Solunum fizyoterapisi hakkında bilgi veren İstanbul Gelişim Üniversitesi’nden Fizyoterapist Öğr. Gör. Tuğçe Bilgiç, “Solunum rehabilitasyonu ya da pulmoner rehabilitasyon olarak adlandırabileceğimiz tedavide standart medikal tedaviye ek olarak özellikle Covid-19’da da görülen nefes darlığı gibi dirençli semptomlara yönelik fizyoterapistler tarafından uygulanan yöntemler mevcuttur. Bu noktada hastanın fiziksel durumunu iyileştirmek, semptomları azaltmak, doğru ve etkili nefes alma eğitimleri vermek ve dolayısıyla yaşam kalitesini yükseltmek temel amaçlardandır” diye konuştu.
“Küçük bir efor bile semptomları kötüleştirebilir”
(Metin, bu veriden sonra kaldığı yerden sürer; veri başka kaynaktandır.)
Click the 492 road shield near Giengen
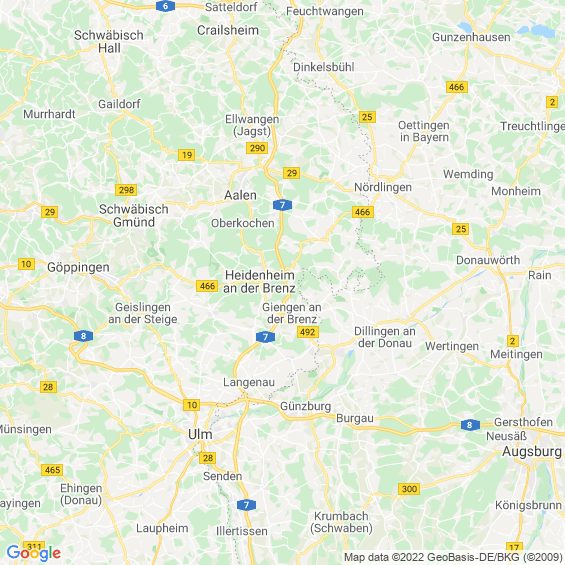 pos(308,332)
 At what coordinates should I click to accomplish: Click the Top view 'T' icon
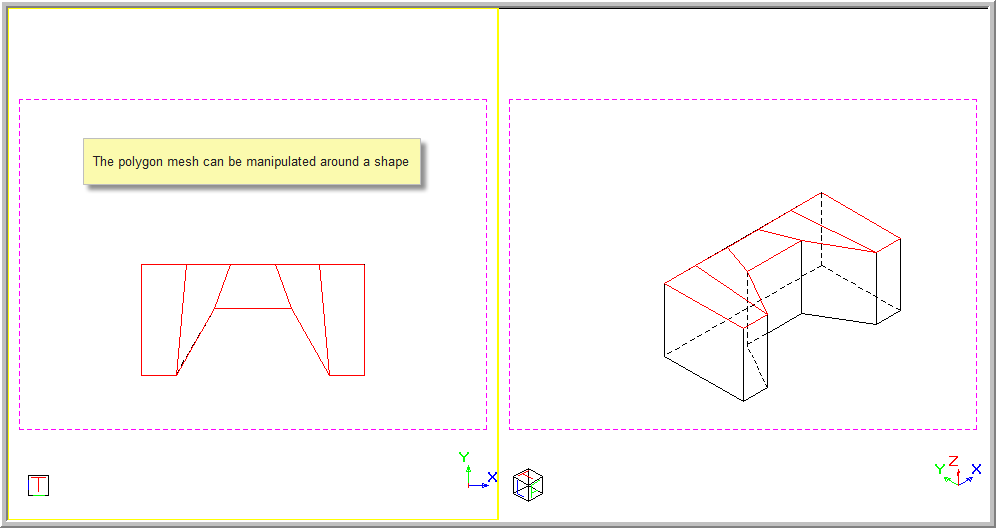point(38,486)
Hastaların büyük bölümünün nefes darlığı sebebiyle hareketlerinin limitli olduğunu ifade eden Bilgiç, “Küçük bir efor bile semptomları kötüleştirebilir. Solunum rehabilitasyonu bu sebeplerle günümüzde evde ya da hastanede tedavisi devam eden Covid-19 hastaları için de multidisipliner tedavi yöntemlerinin planlanıp uygulanmasını gerektiren kapsamlı müdahaleler bütünüdür” dedi.
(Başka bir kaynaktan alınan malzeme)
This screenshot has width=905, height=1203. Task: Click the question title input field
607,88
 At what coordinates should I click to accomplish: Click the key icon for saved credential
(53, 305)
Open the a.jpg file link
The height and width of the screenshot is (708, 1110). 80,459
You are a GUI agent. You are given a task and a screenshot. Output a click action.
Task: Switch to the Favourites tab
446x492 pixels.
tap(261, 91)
“Solunum cihazına bağımlılık söz konusu olabiliyor”
Covid-19 vakalarının yaklaşık yüzde 80’ninin, pnömoni (zatürre/akciğer iltihaplanması) olmaksızın hastalıklarının hafif ve orta dereceli semptomlarla ilerlediği bilgisini paylaşan Bilgiç, “Yapılan araştırmalara göre, pnömoni hastalarının yaklaşık yüzde 14’ünde, hastalık şiddetli olarak kendini gösteriyor. Vakaların yüzde 5’inde ise, akut solunum sıkıntısı sendromu (ARDS), çoklu organ fonksiyon bozukluğu/yetmezliği ve/veya septik şok gelişiyor. Özellikle de bu grupta semptomlar giderek kötüleşmekte ve solunum cihazlarına bağımlılık söz konusu olabiliyor” diye konuştu.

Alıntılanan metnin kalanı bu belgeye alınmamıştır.